[Saved entries]

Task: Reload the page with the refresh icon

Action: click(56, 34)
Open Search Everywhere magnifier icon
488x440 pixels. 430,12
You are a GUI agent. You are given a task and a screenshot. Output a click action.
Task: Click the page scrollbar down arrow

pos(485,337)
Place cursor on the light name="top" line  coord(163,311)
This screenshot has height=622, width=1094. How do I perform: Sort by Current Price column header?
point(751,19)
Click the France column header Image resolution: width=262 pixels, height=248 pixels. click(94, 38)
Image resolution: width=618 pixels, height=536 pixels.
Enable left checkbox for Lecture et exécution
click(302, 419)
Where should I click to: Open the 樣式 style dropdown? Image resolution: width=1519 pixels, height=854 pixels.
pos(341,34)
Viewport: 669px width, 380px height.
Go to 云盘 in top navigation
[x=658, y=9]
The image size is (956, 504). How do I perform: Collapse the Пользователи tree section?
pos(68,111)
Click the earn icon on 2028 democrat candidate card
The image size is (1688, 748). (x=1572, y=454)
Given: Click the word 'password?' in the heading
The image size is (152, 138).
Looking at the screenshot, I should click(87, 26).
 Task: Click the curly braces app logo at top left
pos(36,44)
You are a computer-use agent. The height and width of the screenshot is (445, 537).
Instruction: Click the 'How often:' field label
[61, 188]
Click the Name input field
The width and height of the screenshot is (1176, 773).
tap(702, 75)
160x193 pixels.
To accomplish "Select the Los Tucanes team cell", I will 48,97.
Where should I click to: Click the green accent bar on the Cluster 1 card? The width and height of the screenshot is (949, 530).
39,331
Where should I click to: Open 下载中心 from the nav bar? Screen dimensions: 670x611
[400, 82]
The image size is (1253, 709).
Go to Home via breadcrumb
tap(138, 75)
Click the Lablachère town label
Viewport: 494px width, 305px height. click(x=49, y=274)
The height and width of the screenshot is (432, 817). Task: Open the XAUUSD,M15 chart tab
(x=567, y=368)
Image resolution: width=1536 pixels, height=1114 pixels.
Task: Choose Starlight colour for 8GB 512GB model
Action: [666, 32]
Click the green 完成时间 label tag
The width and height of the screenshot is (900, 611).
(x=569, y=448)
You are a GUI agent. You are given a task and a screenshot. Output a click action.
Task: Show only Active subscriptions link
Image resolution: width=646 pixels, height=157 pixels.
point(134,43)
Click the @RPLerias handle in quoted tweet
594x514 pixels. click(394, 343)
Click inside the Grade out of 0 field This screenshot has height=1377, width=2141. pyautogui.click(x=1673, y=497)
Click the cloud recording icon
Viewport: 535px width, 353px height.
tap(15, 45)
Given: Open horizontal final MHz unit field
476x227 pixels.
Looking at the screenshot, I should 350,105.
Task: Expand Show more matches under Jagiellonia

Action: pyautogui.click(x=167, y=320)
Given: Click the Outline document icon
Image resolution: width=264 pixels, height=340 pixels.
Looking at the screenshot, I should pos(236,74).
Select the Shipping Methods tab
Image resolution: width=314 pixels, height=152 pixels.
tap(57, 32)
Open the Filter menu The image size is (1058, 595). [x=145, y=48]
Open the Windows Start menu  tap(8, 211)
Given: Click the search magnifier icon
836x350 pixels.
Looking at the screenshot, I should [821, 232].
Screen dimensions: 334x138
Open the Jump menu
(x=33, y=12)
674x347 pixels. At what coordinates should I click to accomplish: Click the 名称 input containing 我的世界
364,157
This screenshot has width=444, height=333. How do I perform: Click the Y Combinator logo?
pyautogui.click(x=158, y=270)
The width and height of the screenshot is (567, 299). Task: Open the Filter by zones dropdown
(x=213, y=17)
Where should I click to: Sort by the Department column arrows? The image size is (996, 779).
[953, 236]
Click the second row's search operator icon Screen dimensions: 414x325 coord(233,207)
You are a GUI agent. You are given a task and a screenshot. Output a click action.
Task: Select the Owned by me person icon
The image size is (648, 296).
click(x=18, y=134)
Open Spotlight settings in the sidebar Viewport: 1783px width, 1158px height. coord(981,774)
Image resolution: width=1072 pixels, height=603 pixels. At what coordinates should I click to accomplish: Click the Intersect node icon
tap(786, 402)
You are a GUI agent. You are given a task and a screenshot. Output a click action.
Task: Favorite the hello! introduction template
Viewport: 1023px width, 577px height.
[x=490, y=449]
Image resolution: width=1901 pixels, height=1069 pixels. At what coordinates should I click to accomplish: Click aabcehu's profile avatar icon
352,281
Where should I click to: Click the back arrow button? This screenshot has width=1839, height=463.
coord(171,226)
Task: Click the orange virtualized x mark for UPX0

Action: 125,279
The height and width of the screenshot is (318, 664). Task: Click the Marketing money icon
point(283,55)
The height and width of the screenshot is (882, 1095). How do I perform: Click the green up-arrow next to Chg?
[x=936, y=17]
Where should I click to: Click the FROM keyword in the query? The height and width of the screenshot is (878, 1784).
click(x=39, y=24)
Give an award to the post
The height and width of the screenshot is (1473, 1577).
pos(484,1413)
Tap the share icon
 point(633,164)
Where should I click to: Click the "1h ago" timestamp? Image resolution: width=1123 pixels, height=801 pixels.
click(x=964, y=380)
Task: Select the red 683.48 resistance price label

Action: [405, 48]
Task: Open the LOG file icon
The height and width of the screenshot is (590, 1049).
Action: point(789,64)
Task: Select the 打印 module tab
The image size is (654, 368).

## What to do
Reproduce each line of these records verbatim.

## Exercise output
Task: Reload the page with the refresh icon

Action: click(56, 34)
Open Search Everywhere magnifier icon
488x440 pixels. 430,12
You are a GUI agent. You are given a task and a screenshot. Output a click action.
Task: Click the page scrollbar down arrow

pos(485,337)
Place cursor on the light name="top" line  coord(163,311)
This screenshot has height=622, width=1094. How do I perform: Sort by Current Price column header?
point(751,19)
Click the France column header Image resolution: width=262 pixels, height=248 pixels. click(94, 38)
Image resolution: width=618 pixels, height=536 pixels.
Enable left checkbox for Lecture et exécution
click(302, 419)
Where should I click to: Open the 樣式 style dropdown? Image resolution: width=1519 pixels, height=854 pixels.
pos(341,34)
Viewport: 669px width, 380px height.
Go to 云盘 in top navigation
[x=658, y=9]
The image size is (956, 504). How do I perform: Collapse the Пользователи tree section?
pos(68,111)
Click the earn icon on 2028 democrat candidate card
The image size is (1688, 748). (x=1572, y=454)
Given: Click the word 'password?' in the heading
The image size is (152, 138).
Looking at the screenshot, I should click(87, 26).
 Task: Click the curly braces app logo at top left
pos(36,44)
You are a computer-use agent. The height and width of the screenshot is (445, 537).
Instruction: Click the 'How often:' field label
[61, 188]
Click the Name input field
The width and height of the screenshot is (1176, 773).
tap(702, 75)
160x193 pixels.
To accomplish "Select the Los Tucanes team cell", I will 48,97.
Where should I click to: Click the green accent bar on the Cluster 1 card? The width and height of the screenshot is (949, 530).
39,331
Where should I click to: Open 下载中心 from the nav bar? Screen dimensions: 670x611
[400, 82]
The image size is (1253, 709).
Go to Home via breadcrumb
tap(138, 75)
Click the Lablachère town label
Viewport: 494px width, 305px height. click(x=49, y=274)
The height and width of the screenshot is (432, 817). Task: Open the XAUUSD,M15 chart tab
(x=567, y=368)
Image resolution: width=1536 pixels, height=1114 pixels.
Task: Choose Starlight colour for 8GB 512GB model
Action: [666, 32]
Click the green 完成时间 label tag
The width and height of the screenshot is (900, 611).
(x=569, y=448)
You are a GUI agent. You are given a task and a screenshot. Output a click action.
Task: Show only Active subscriptions link
Image resolution: width=646 pixels, height=157 pixels.
point(134,43)
Click the @RPLerias handle in quoted tweet
594x514 pixels. click(394, 343)
Click inside the Grade out of 0 field This screenshot has height=1377, width=2141. pyautogui.click(x=1673, y=497)
Click the cloud recording icon
Viewport: 535px width, 353px height.
tap(15, 45)
Given: Open horizontal final MHz unit field
476x227 pixels.
Looking at the screenshot, I should 350,105.
Task: Expand Show more matches under Jagiellonia

Action: pyautogui.click(x=167, y=320)
Given: Click the Outline document icon
Image resolution: width=264 pixels, height=340 pixels.
Looking at the screenshot, I should pos(236,74).
Select the Shipping Methods tab
Image resolution: width=314 pixels, height=152 pixels.
tap(57, 32)
Open the Filter menu The image size is (1058, 595). [x=145, y=48]
Open the Windows Start menu  tap(8, 211)
Given: Click the search magnifier icon
836x350 pixels.
Looking at the screenshot, I should [821, 232].
Screen dimensions: 334x138
Open the Jump menu
(x=33, y=12)
674x347 pixels. At what coordinates should I click to accomplish: Click the 名称 input containing 我的世界
364,157
This screenshot has width=444, height=333. How do I perform: Click the Y Combinator logo?
pyautogui.click(x=158, y=270)
The width and height of the screenshot is (567, 299). Task: Open the Filter by zones dropdown
(x=213, y=17)
Where should I click to: Sort by the Department column arrows? The image size is (996, 779).
[953, 236]
Click the second row's search operator icon Screen dimensions: 414x325 coord(233,207)
You are a GUI agent. You are given a task and a screenshot. Output a click action.
Task: Select the Owned by me person icon
The image size is (648, 296).
click(x=18, y=134)
Open Spotlight settings in the sidebar Viewport: 1783px width, 1158px height. coord(981,774)
Image resolution: width=1072 pixels, height=603 pixels. At what coordinates should I click to accomplish: Click the Intersect node icon
tap(786, 402)
You are a GUI agent. You are given a task and a screenshot. Output a click action.
Task: Favorite the hello! introduction template
Viewport: 1023px width, 577px height.
[x=490, y=449]
Image resolution: width=1901 pixels, height=1069 pixels. At what coordinates should I click to accomplish: Click aabcehu's profile avatar icon
352,281
Where should I click to: Click the back arrow button? This screenshot has width=1839, height=463.
coord(171,226)
Task: Click the orange virtualized x mark for UPX0

Action: 125,279
The height and width of the screenshot is (318, 664). Task: Click the Marketing money icon
point(283,55)
The height and width of the screenshot is (882, 1095). How do I perform: Click the green up-arrow next to Chg?
[x=936, y=17]
Where should I click to: Click the FROM keyword in the query? The height and width of the screenshot is (878, 1784).
click(x=39, y=24)
Give an award to the post
The height and width of the screenshot is (1473, 1577).
pos(484,1413)
Tap the share icon
 point(633,164)
Where should I click to: Click the "1h ago" timestamp? Image resolution: width=1123 pixels, height=801 pixels.
click(x=964, y=380)
Task: Select the red 683.48 resistance price label

Action: [405, 48]
Task: Open the LOG file icon
The height and width of the screenshot is (590, 1049).
Action: point(789,64)
Task: Select the 打印 module tab
The image size is (654, 368).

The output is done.